• [TEXTE FOURNI]:
La Grèce suit le chemin pris par plusieurs autres économies naissantes touchées par la crise au cours des trente dernières années. En effet, comme je l’ai déjà exposé cette année, il existe des similitudes étonnantes entre ce membre de la zone euro, fier avant sa cessation de paiement, et l’Argentine en 2001.
Avec une implosion tout aussi traumatique qui se produit maintenant – économique, financière, politique et sociale – nous pouvons nous attendre à un débat houleux pour trouver un responsable à la misère grandissante qui touche aujourd’hui des millions de Grecs.
Il existe quatre suspects – tous impliqués dans le cycle d’expansion qui a précédé ce qui s’est avéré être malheureusement une récession bien plus remarquable.

• [TÂCHE COURTE A]: Dans le texte sur la crise grecque, à quel pays et à quelle année la Grèce est-elle comparée ?
• [TÂCHE COURTE B]: Reprenez le texte sur la crise grecque à partir de sa dernière phrase, sans la répéter.

• [DONNÉES AFFICHÉES]:

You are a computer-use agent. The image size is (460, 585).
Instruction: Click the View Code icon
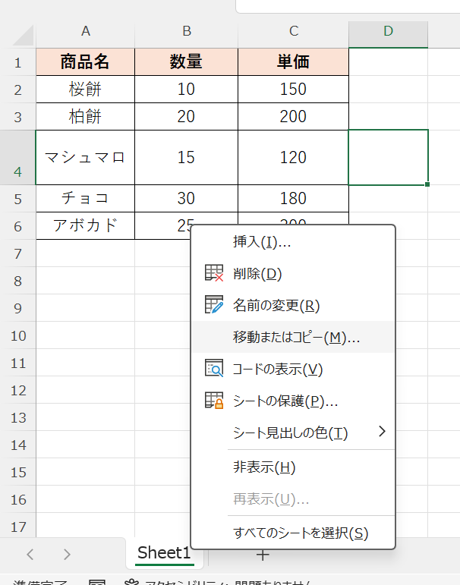213,369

• [RÉPONSE ATTENDUE A]: À l'Argentine en 2001.

• [RÉPONSE ATTENDUE B]:
Beaucoup de gens vont s’empresser d’accuser les gouvernements grecs successifs, conduits par les deux partis politiques dominants, la Nouvelle Démocratie à droite et le PASOK à gauche. Désireux de lever des emprunts pour favoriser la prospérité de leur pays, ils ont accumulé d’énormes dettes tout en provoquant une baisse dramatique du potentiel de compétitivité et de croissance. Certains se sont même montrés très peu loquaces, en ne révélant pas la véritable ampleur de leurs dérapages budgétaires et de leur endettement.
Ayant bien trop emprunté après avoir rejoint la zone euro en 2001, la Nouvelle Démocratie et le PASOK ont abandonné leurs citoyens quand des ajustements et des réformes ont été nécessaires après la crise financière mondiale de 2008. Une première phase de démenti a été suivie par des engagements qui ne pouvaient pas être tenus (en effet, certaines personnes ont soutenu qu’ils ne devaient pas être tenus, à cause de la mauvaise conception de son programme). L’érosion qui en a découlé pour la Grèce au niveau international a amplifié les difficultés que les citoyens commençaient à sentir.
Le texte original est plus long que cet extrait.